Before she could press me, Griffin cleared his throat near the workbench. “Lord Blackrose, I did a quick inspection. The artifact isn’t damaged. All core enchantments are intact. It’s just…” He grimaced. “Dormant.”

“Meaning?” I demanded, coming up behind him.

“It’s waiting for something,” he said hesitantly. “I—I can’t say what. But it’s not broken.”

“That’s all you’ve got?” I slammed a fist onto the bench. Griffin and the Heirloom both jumped.

“Lord Blackrose,” Arabella said softly.

I whipped around, ready to snap, but her expression wasn’t mocking. I saw no pity either, just a detached understanding, as if she recognized what it felt like to have an entire future dangle just out of reach. My frustration hissed in my bloodstream, but I forced myself not to lash out at her.

I closed my eyes for a moment, exhaling. “Fuck,” I muttered, which was not the eloquent statement I’d planned, but it summed things up nicely.

Griffin sagged with relief as I unclenched my fists.

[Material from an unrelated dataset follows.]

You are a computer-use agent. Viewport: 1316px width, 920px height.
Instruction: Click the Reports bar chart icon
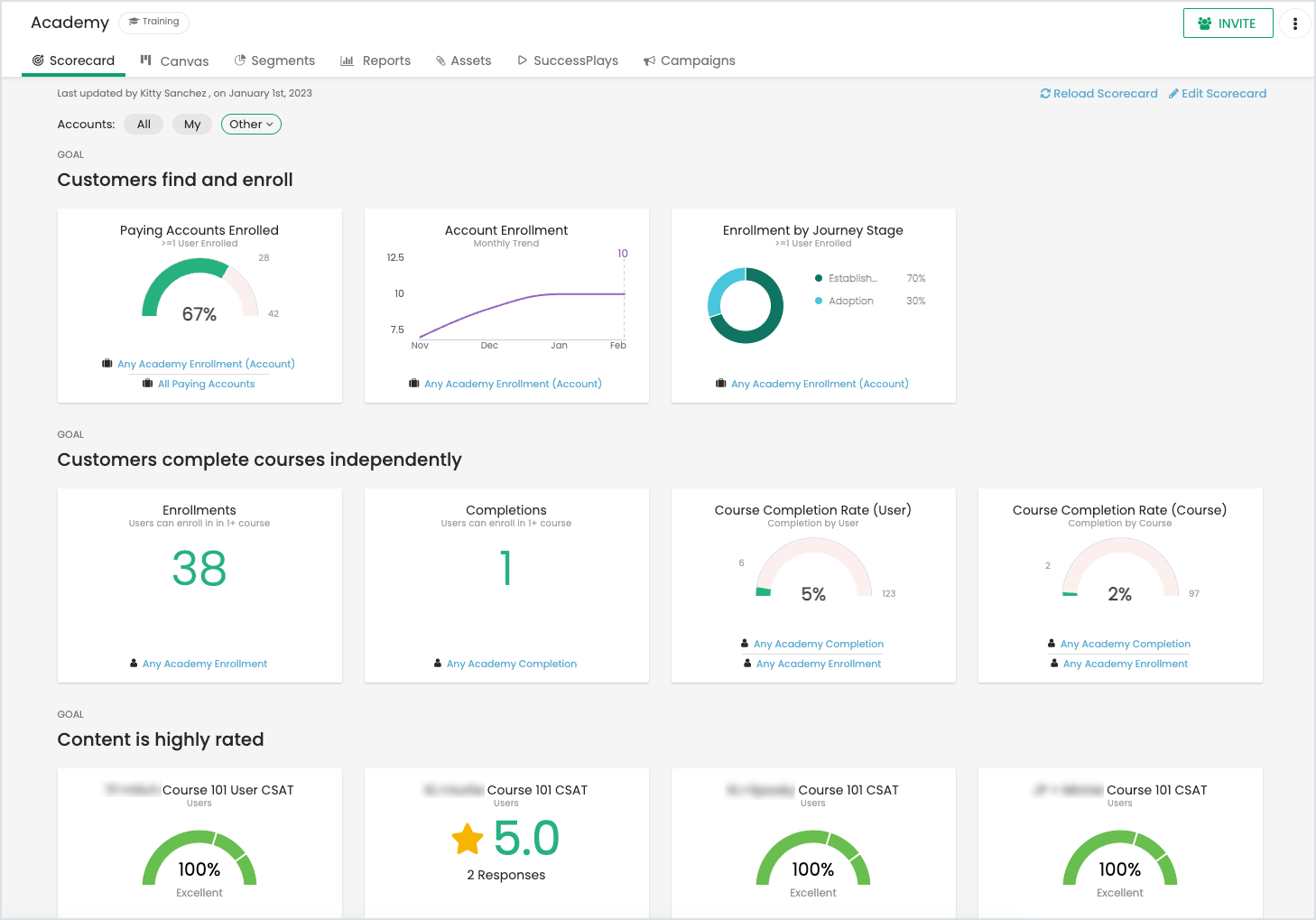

I fixed him with a cold look. “Stay here and study this worthless hunkof metal. Thorne will guard Lady Blackrose. No accidents, no explosions. I might still need her if we ever figure this out.”

My voice came out sharper than intended, but I had no restraint left to soften it. Arabella bristled, her eyes flicking to Griffin and then back to me with the beginnings of a glare.

I turned on my heel and stalked out of the chamber. My mind churned with half-formed curses at every ancient scholar who’d written about the ritual. I was already strategizing how I’d resurrect each of them, only to kill them again for writing incomplete directions. Whatever was missing, I had to find it—and fast.

After all, I’d already married her. I refused to accept that it was all for nothing.

16

TELL FAIRY TALES TO VILLAINS (THEY’RE SURPRISINGLY GOOD LISTENERS)

ARABELLA

The echo of Kazimir’s rage mingled with the residual magic in the air. His parting words still rattled around my head:I might still need her.Every syllable dug sharp edges under my skin. In that moment, it was hard not to picture myself as a half-failed experiment lying on his workroom table.

Griffin and Thorne watched me as if I might shatter. I tried to look bored, and not as if my existence in the citadel had just been called into question.

“He really didn’t mean it quite like that,” Griffin said gently, hunched over his workbench. “The Dark Lord gets… intense when plans fail.”

I couldn’t help a dry laugh. “I noticed. How many people has he executed for disappointments like this?”

When Griffin and Thorne exchanged uneasy glances, I sighed. “Filling me with confidence here.”

“He rarely kills useful… assets,” Griffin offered, wincing at his own words.

Ignoring the unpleasant knot in my stomach, I moved closer to his table. On the cushion sat the object that supposedly causedall this trouble. The Heirloom of Dominion. Latent magic still clung to it.

“May I?” I asked, gesturing toward it.

Griffin hesitated only a second before nodding. I lifted the circlet, already half-convinced it would jolt me with eldritch lightning just to prove its worth. But it only felt cold and ordinary.

I turned it in my hands. A faint rose motif—thorns chasing thorns—twined around the inside. Worn with age, barely visible unless you held up to the light. “It’s… underwhelming,” I said at last.